British Army officer (1775-1847)

Lieutenant-General Sir Henry Sheehy Keating, KCB (13 November 1775 – 12 September 1847) was a British Army officer who served in the French Revolutionary and Napoleonic Wars. He served in the Mauritius campaign of 1809–1811, when Keating commanded the troops stationed on Rodrigues, a small island used as a base by British forces during the campaign. Keating was instrumental in planning and executing a series of amphibious operations against French colonies in the Indian Ocean, culminating in the capture of both Isle Bonaparte and Isle de France in 1810.

==Early service==
Keating joined the British Army in 1793, at the outbreak of the French Revolutionary Wars. Purchasing a commission in the 33rd Regiment of Foot, Keating was almost immediately despatched to the West Indies with his regiment. Serving the campaign against French colonies in the region under Sir Charles Grey, Keating was promoted to lieutenant and fought in the invasion of Martinique, during which he was twice grievously wounded and taken prisoner by the French. While recovering from his wounds, which included a broken arm from a musket shot and a skull fracture from a shell splinter, Keating was held in a prison hulk for 18 months, before being sent to a more secure prison facility in La Rochelle.
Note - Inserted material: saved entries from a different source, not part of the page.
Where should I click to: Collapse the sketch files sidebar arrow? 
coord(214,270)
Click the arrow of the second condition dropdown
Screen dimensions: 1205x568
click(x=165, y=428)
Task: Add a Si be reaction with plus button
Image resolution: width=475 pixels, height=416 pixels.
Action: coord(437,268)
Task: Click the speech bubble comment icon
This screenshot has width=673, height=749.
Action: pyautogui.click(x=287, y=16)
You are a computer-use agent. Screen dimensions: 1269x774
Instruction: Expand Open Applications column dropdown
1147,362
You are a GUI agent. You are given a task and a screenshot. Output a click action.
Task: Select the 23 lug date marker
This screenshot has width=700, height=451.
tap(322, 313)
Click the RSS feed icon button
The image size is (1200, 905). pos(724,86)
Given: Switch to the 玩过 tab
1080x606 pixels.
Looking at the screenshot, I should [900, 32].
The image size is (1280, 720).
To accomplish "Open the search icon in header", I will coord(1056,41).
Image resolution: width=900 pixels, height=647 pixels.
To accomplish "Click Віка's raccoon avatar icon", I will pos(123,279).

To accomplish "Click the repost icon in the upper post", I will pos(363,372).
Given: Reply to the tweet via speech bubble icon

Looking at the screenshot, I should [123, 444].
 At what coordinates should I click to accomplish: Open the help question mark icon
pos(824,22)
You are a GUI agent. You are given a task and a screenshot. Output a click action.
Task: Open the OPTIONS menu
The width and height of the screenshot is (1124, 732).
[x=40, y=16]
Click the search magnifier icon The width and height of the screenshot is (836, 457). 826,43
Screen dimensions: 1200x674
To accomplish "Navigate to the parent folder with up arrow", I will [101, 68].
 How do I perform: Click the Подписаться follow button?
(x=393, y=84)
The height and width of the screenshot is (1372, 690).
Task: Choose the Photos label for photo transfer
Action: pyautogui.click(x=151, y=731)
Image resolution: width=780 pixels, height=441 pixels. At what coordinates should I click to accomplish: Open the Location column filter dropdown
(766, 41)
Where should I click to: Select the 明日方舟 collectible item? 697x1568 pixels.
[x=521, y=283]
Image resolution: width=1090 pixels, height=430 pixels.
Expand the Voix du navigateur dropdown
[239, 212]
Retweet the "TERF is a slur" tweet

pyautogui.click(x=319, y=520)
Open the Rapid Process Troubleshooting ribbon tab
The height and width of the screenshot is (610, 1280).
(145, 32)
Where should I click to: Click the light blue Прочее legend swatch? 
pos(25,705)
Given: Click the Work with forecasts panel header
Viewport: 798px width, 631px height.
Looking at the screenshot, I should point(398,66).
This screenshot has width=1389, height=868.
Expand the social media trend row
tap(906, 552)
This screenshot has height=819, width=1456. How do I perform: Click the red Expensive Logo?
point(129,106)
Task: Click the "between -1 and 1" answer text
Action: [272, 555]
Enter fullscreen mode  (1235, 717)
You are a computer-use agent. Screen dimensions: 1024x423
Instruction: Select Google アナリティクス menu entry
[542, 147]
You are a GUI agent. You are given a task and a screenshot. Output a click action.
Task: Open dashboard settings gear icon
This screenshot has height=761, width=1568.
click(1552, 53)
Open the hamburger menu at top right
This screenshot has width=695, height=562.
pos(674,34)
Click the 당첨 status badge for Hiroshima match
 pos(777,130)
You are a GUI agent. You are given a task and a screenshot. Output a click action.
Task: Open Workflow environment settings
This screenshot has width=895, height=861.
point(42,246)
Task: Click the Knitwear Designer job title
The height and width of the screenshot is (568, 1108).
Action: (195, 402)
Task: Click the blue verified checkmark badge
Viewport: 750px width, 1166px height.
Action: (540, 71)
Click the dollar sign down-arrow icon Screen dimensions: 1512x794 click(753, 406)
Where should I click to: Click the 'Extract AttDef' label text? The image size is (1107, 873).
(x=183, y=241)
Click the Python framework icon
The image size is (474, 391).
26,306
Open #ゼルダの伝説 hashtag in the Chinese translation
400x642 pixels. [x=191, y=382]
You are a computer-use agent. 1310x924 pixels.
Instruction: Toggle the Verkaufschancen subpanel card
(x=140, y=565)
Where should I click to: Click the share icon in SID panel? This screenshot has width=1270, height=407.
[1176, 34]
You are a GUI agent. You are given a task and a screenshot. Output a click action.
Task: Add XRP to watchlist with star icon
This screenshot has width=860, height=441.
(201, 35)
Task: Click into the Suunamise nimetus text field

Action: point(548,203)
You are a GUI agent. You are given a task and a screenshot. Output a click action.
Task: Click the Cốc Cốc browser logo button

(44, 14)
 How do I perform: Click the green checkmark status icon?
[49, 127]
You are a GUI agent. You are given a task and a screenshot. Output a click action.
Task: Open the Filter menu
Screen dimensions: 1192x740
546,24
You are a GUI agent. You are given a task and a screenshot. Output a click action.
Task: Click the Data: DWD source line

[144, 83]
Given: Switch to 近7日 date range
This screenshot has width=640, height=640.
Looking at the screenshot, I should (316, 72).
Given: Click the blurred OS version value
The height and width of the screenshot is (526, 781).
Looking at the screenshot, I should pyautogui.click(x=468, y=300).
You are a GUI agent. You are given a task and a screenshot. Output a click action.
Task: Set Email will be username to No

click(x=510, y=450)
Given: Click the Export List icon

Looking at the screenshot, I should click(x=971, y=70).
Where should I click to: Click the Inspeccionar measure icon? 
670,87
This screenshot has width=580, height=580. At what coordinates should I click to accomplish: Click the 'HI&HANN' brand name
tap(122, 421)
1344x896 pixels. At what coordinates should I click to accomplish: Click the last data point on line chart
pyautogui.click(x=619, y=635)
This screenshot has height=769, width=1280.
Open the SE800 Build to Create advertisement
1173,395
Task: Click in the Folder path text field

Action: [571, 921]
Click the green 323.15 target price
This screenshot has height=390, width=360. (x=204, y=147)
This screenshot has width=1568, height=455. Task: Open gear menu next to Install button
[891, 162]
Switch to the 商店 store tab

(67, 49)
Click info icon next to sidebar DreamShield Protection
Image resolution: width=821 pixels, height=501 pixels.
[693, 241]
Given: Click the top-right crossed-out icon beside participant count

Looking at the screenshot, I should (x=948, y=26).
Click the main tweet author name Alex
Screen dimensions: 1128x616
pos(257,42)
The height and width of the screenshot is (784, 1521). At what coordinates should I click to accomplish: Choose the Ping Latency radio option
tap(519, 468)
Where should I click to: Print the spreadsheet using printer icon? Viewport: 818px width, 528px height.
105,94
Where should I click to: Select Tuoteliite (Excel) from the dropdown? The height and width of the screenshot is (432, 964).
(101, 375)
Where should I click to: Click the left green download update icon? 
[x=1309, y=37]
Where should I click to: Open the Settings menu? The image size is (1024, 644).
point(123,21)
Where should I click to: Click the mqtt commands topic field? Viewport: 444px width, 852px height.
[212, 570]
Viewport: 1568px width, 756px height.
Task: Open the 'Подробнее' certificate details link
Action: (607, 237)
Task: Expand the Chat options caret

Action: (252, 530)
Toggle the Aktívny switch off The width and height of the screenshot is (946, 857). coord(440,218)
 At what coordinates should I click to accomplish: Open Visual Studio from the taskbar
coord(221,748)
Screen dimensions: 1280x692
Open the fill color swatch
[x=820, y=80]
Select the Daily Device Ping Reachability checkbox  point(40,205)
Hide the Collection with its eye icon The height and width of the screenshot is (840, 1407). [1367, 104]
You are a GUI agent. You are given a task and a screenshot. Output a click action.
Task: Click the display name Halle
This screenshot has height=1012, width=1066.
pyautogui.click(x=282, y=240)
On his return to Britain in 1796, Keating was promoted to captain. In 1800 he purchased a promotion to major and was transferred to the 56th Regiment of Foot, then stationed in Ireland. Serving as a brigade major, Keating was placed in command of recruitment in County Mayo, a service for which he later received the thanks of both his senior officers and the local government. Serving through the Peace of Amiens, Keating became lieutenant colonel in command of the 56th on 1 August 1804.

==Eastern service==
In 1807, Keating was sent for service in British India and in 1809 was detailed to command the land forces in a combined operation against the French held islands of Île Bonaparte and Île de France. These colonies formed a base for a powerful squadron of French frigates, which were at the time causing severe damage to British trade in the region, breaking up East Indiamen convoys and seizing ships with cargoes worth over £500,000. Keating, with a detachment of soldiers provided by the Madras government and using ships from the squadron of Commodore Josias Rowley, who was in overall command, seized the small island of Rodrigues. This provided an adequate base for British ships to operate from and for amphibious operations against the other islands to be staged.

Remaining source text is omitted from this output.